DIRECTIVE: Collect every line of the material below that contains the word "avatar". Treat uppercase and lowercase letters as different.

ROWS:
___

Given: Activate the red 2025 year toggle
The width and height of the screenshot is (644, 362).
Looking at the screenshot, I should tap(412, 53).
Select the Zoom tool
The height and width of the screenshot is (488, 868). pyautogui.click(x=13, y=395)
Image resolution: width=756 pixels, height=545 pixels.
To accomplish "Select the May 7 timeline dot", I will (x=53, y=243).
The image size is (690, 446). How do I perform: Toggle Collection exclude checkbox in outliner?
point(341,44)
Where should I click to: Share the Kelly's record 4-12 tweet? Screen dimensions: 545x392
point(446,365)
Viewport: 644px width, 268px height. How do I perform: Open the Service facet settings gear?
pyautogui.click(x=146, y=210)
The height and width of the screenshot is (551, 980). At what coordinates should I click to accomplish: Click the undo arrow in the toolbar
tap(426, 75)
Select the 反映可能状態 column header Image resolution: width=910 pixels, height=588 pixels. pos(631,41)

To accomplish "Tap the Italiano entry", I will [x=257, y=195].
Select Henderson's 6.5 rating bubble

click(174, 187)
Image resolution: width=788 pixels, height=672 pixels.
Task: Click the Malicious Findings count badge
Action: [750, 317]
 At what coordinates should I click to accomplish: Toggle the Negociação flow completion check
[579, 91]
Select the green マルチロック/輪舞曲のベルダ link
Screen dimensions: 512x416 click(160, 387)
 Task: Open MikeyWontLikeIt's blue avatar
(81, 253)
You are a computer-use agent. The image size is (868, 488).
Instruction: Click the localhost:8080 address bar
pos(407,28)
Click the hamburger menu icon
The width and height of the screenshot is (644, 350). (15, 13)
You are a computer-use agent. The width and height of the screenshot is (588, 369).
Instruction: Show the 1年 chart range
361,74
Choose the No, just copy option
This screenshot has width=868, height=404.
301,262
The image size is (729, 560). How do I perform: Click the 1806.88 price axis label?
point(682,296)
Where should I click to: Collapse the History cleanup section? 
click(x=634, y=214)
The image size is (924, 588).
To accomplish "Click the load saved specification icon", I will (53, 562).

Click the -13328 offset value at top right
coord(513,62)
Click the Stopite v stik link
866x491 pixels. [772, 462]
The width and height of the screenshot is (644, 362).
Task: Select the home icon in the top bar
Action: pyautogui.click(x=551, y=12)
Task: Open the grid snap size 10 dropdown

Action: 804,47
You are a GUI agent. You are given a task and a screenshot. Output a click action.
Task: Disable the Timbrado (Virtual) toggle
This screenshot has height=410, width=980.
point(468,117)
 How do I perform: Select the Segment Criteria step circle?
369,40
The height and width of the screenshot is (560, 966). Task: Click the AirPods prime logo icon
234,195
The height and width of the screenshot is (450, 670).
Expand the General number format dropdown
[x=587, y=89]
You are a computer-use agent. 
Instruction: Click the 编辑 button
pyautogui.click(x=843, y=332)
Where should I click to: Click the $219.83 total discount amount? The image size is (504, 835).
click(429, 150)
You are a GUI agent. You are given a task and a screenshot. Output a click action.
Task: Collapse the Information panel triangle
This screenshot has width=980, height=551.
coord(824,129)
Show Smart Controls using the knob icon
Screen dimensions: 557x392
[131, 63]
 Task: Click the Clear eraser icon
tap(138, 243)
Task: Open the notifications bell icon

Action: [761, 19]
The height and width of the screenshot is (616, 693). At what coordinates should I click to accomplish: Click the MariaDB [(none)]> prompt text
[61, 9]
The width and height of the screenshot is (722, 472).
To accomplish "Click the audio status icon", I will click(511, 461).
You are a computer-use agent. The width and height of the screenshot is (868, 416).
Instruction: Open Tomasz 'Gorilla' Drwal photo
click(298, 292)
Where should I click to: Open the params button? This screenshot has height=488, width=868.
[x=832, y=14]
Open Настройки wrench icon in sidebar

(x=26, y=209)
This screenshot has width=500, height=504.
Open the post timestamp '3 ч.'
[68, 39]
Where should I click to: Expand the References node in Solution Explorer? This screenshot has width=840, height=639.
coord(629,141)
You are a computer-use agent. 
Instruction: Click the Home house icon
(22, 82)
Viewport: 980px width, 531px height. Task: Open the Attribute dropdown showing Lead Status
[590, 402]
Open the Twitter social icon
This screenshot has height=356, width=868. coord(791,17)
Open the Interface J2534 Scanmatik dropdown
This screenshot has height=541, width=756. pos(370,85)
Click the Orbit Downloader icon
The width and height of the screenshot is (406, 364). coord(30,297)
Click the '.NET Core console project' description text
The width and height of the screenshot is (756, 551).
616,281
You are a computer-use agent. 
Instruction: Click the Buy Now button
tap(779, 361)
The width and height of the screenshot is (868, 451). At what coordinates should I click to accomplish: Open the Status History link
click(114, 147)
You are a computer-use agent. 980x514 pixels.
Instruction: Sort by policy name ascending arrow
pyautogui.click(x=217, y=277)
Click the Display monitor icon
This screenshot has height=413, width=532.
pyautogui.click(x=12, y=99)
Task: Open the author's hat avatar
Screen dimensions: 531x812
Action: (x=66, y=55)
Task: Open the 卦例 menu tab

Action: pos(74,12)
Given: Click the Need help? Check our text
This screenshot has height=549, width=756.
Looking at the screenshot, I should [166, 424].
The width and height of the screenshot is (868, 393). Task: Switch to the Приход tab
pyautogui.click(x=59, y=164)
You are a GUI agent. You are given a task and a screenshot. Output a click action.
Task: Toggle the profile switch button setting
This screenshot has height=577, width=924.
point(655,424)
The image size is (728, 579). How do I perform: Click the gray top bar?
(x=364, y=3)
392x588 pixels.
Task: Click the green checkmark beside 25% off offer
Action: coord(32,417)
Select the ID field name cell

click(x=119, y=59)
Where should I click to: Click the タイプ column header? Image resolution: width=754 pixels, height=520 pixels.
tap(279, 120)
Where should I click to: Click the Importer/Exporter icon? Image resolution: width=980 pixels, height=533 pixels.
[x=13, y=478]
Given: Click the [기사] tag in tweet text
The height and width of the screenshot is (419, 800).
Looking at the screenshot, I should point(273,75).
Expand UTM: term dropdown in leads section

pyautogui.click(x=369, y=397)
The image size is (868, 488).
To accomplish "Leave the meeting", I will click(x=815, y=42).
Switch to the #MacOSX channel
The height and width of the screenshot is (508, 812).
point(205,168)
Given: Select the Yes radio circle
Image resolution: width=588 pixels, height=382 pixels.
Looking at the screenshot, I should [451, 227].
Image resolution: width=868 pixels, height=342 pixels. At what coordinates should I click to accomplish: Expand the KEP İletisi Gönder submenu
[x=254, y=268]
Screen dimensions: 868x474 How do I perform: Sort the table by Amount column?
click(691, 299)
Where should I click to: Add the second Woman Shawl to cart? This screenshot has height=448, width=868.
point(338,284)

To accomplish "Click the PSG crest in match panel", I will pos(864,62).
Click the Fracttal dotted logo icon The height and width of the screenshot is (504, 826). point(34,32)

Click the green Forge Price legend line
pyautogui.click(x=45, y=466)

___

COMPLETED TASK:
 Task: Open MikeyWontLikeIt's blue avatar
Task: Open the author's hat avatar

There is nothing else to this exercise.